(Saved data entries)
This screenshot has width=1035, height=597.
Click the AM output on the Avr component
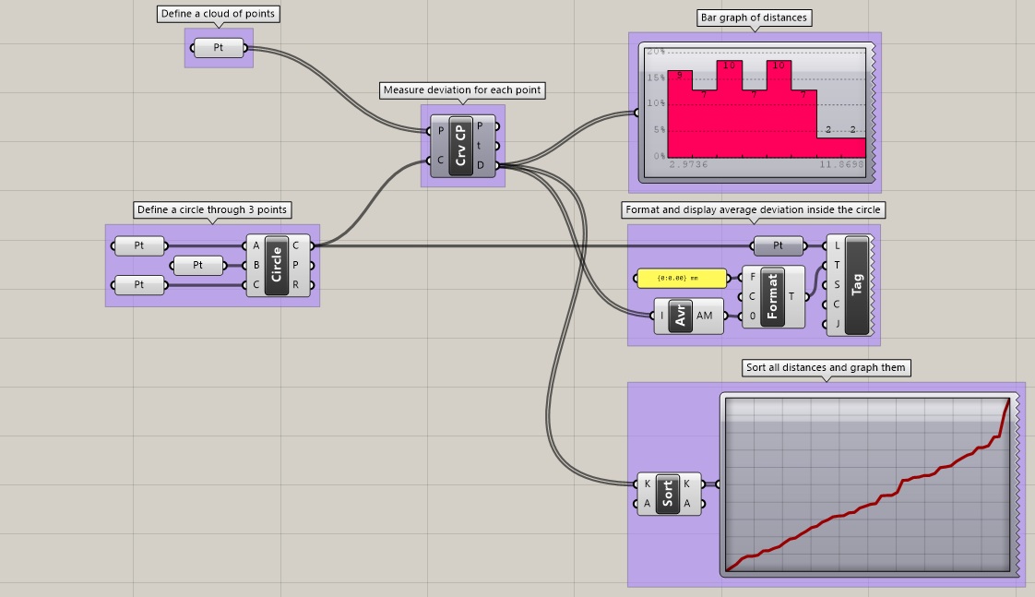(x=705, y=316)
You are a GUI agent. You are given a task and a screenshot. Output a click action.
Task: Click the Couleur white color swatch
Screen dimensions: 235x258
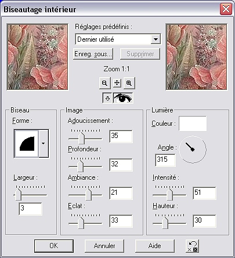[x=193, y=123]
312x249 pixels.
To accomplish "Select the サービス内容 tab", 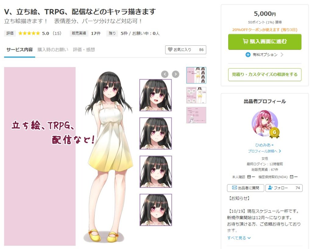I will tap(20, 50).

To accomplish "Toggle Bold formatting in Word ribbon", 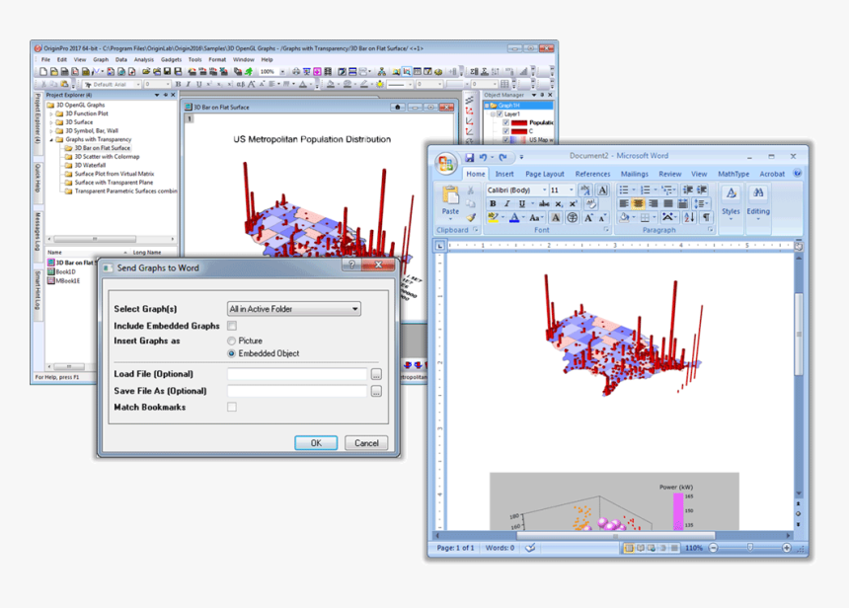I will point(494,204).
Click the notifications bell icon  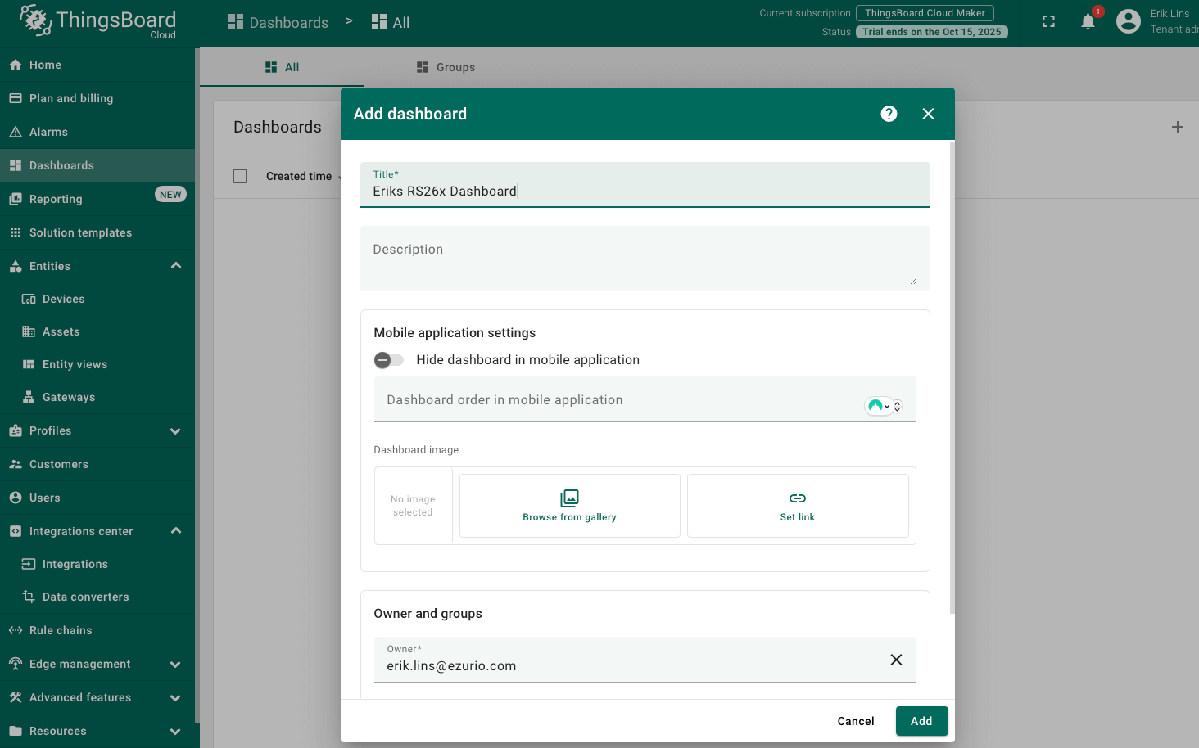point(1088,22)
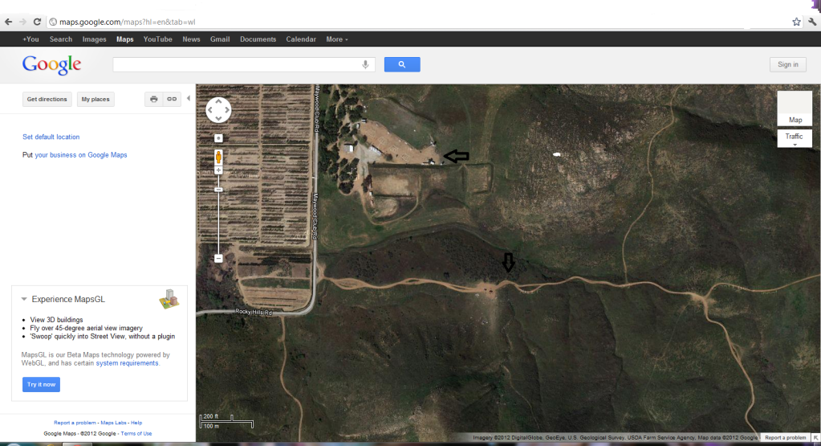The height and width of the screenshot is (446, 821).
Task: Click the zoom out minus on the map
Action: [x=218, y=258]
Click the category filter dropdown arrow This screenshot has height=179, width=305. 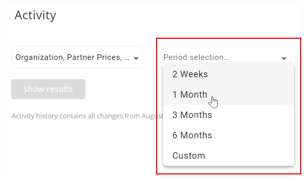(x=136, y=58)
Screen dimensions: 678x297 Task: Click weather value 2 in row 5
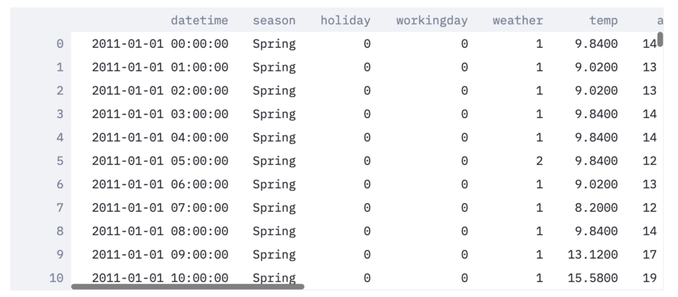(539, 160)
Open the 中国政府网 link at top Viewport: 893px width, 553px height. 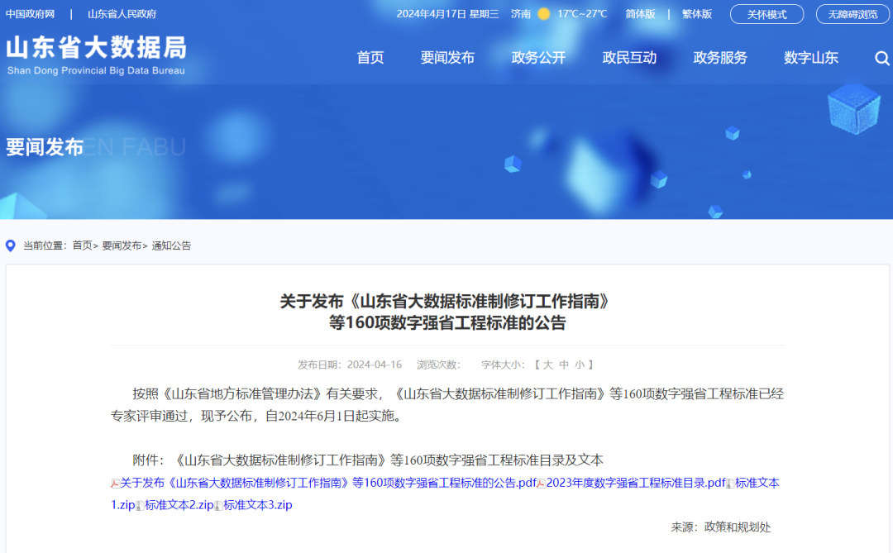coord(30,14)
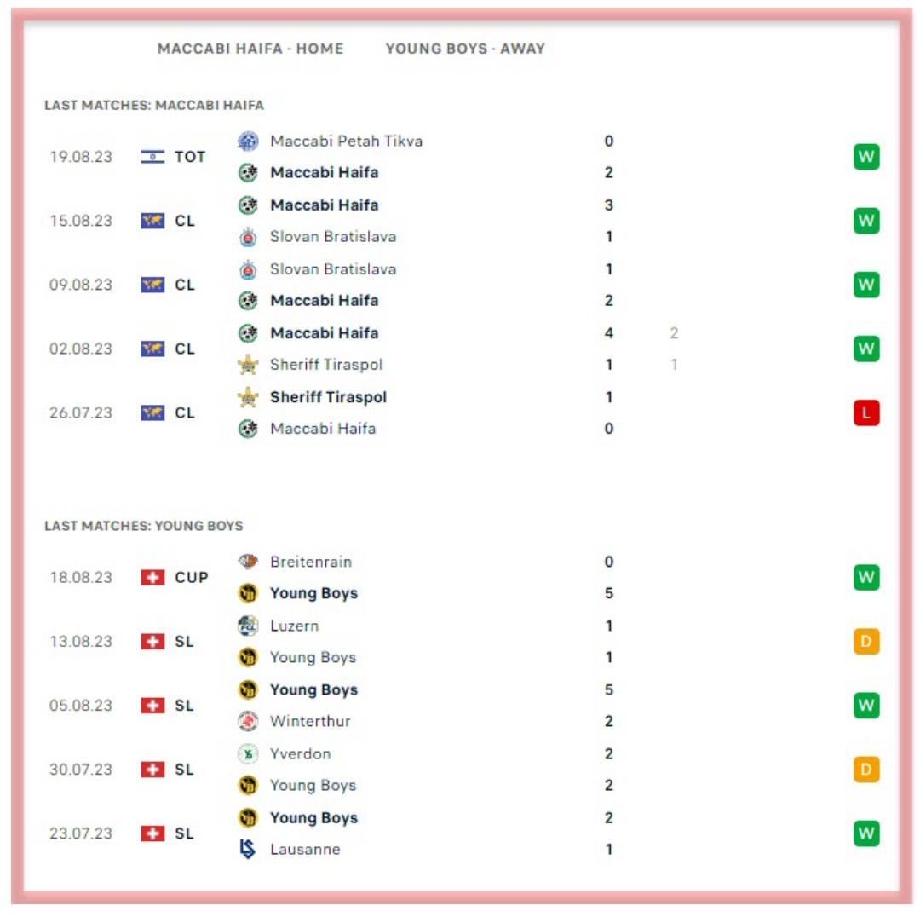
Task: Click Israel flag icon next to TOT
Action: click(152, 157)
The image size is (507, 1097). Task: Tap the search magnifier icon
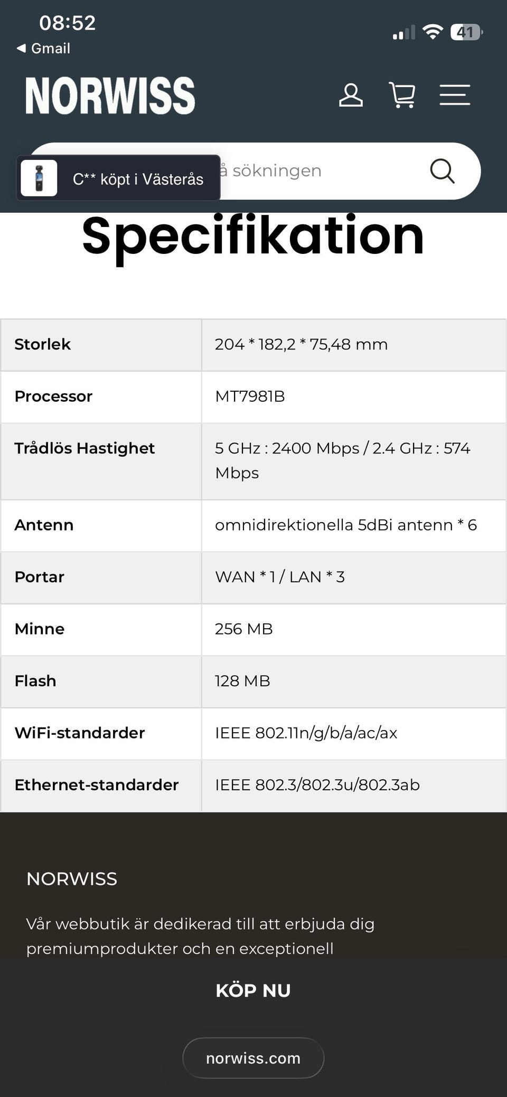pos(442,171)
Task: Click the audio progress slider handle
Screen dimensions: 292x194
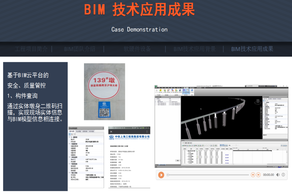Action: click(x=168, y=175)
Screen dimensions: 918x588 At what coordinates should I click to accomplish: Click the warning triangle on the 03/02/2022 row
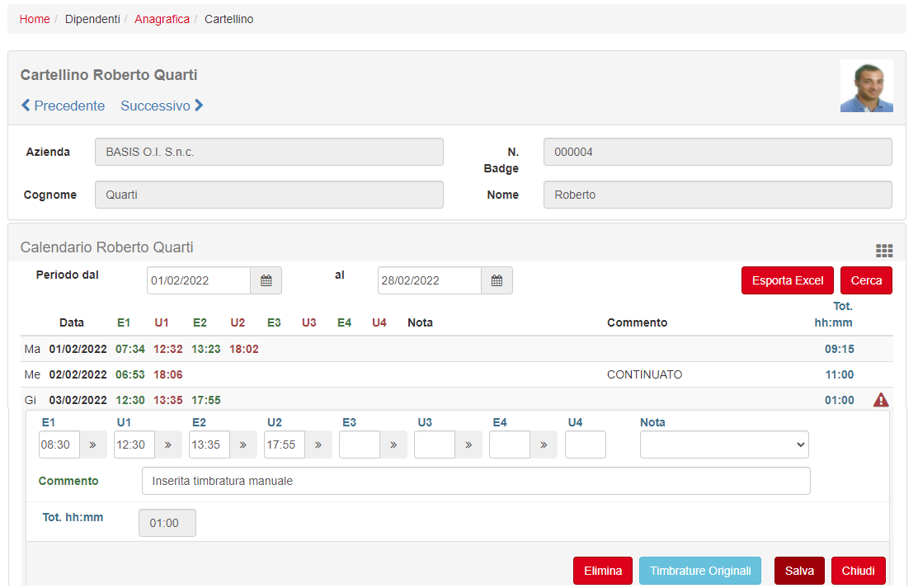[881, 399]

Activity
All lines from the one containing "Screen dimensions: 918x588" through the final line of the entries above must be restated word for word, pictures excluded.

Written response
Screen dimensions: 918x588 At what coordinates should I click to accomplish: Click the warning triangle on the 03/02/2022 row
[881, 399]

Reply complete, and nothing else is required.